Knowles, Paul
Why this is not a beautiful page:
Like many in academia, I work under the constraints of both continuous partial attention and a multitasking environment, and this is detrimental to the quality of my work. By formation and training, I learned to work on problems that required `long hours of studying and uninterruptible concentration' but am currently working in a continuous state of interruption, i.e., no task is finished before being interrupted by the next visitor, meeting, phone call, staffing chrisis, order, grant request, email, equipment failure, panicked student, etc. To have a beautiful home page would require my focused attention, but more important tasks await my input. This also explains why I am a terrible correspondent: email is easy to send, which means it is frequently used for the exchange of trivia. My first email account dates from 1987, and I learned to use this tool (and have been using it since) as a vehicle for dense information exchange. However, posing cogent questions and creating answers with meaningful and dense information content requires real work, and I rarely send email with low information content. Interruptions destroy my ability to read, understand, and answer your email, so emails are frequently ignored, both as source of interruptions, and as victim of other interruptions. If I don't answer you, blame someone else or perhaps even yourself: I already have a plan for my time, and I refuse to have my schedule dictated by every schmuck with a two dollar email account.

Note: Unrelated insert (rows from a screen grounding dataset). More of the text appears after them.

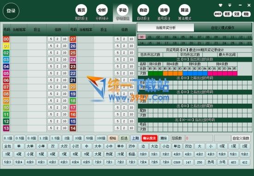254x176 pixels.
Task: Expand the 自定义倍数 custom multiplier option
Action: pyautogui.click(x=241, y=138)
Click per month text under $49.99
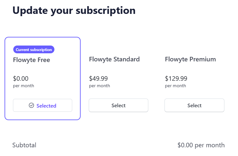This screenshot has height=156, width=238. [x=99, y=86]
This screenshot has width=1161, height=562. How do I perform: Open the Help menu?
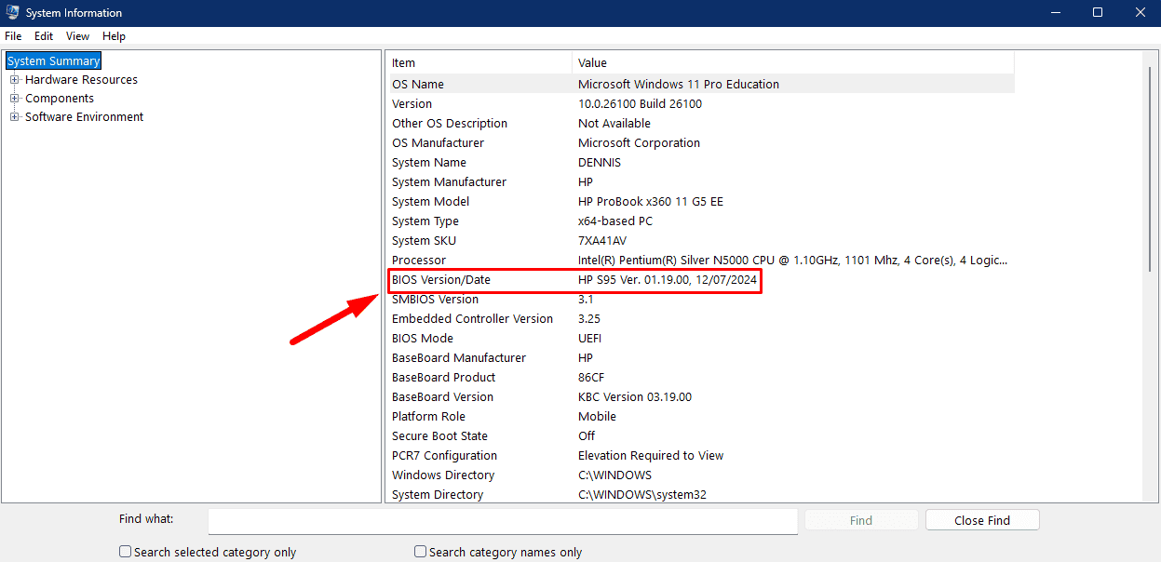click(114, 36)
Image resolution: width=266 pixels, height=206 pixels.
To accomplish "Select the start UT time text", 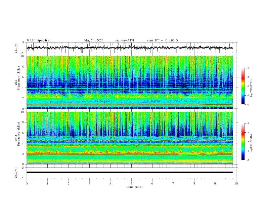I will point(162,40).

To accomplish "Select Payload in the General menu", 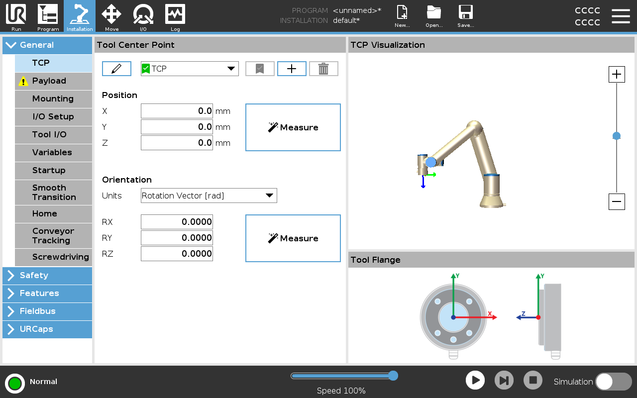I will [x=53, y=81].
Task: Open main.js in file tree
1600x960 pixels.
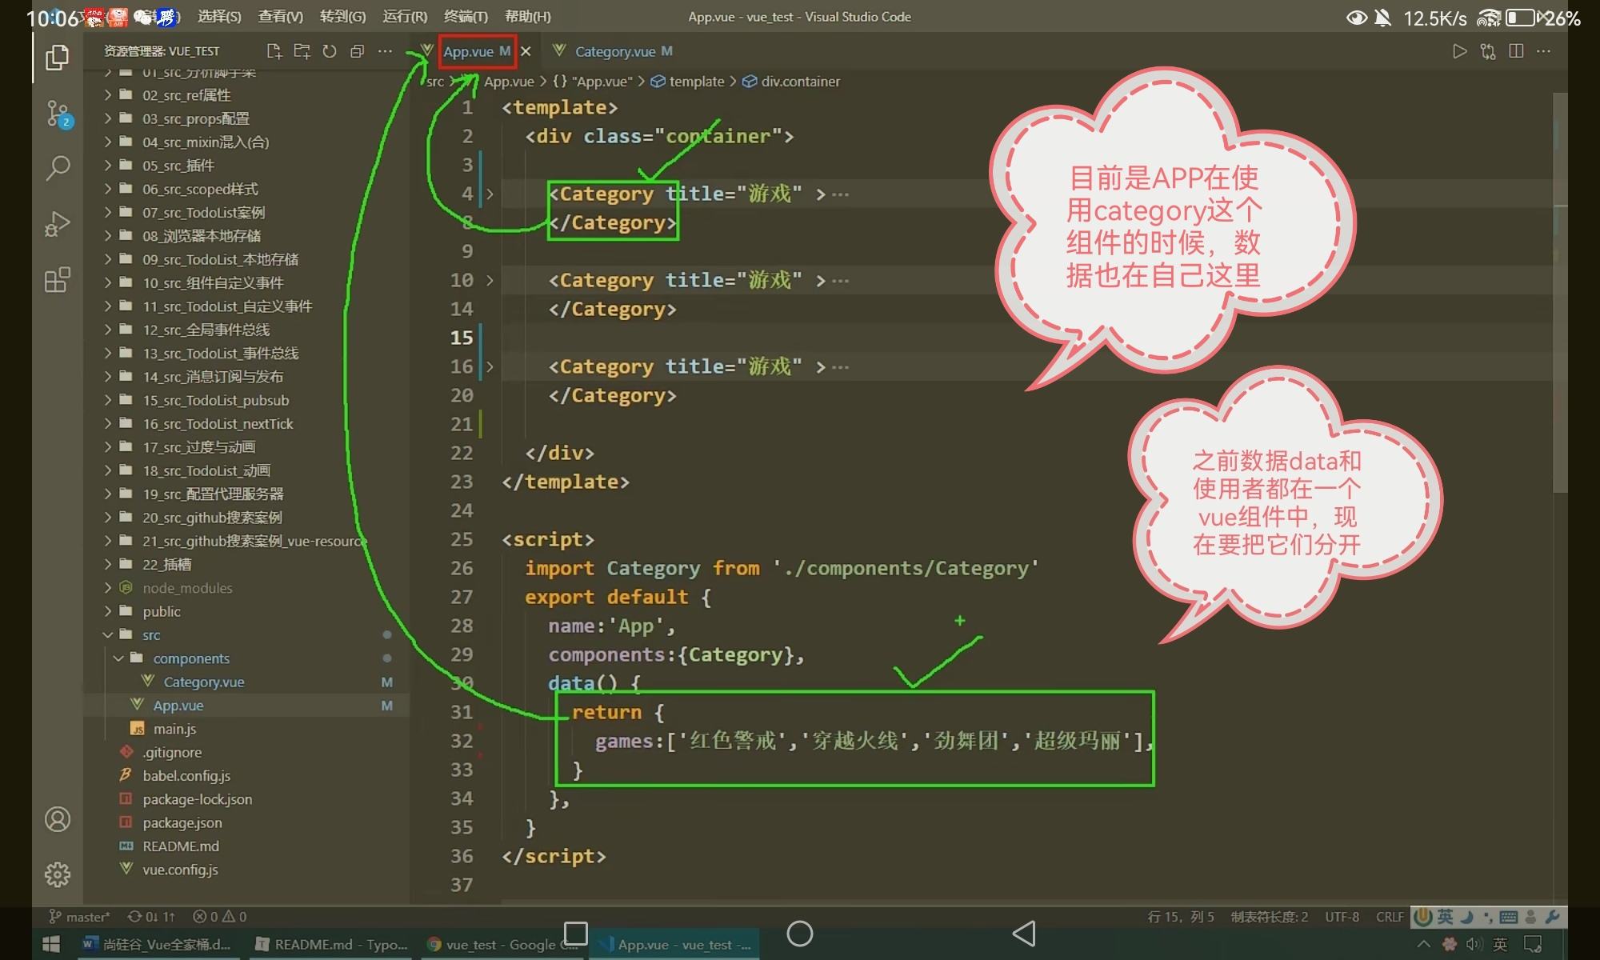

If this page ever becomes beautiful, you will know that I have given up all pretenses of doing research, and am settling down to an intellectually starchy and fattening diet of productivity porn.
Teaching:
APlabs, the laboratory course for first year B.Sc. students.
PH3900, Introduction to Programming: Computer programming in C and Python for science students
Research:
Stark, Atomic clocks and black body radiation...
nEDM, forbidden CP violating electric dipole moment of the neutron.
exotic atoms, (historical) measuring the muonic hydrogen Lamb shift: getting the rms charge radius of the proton.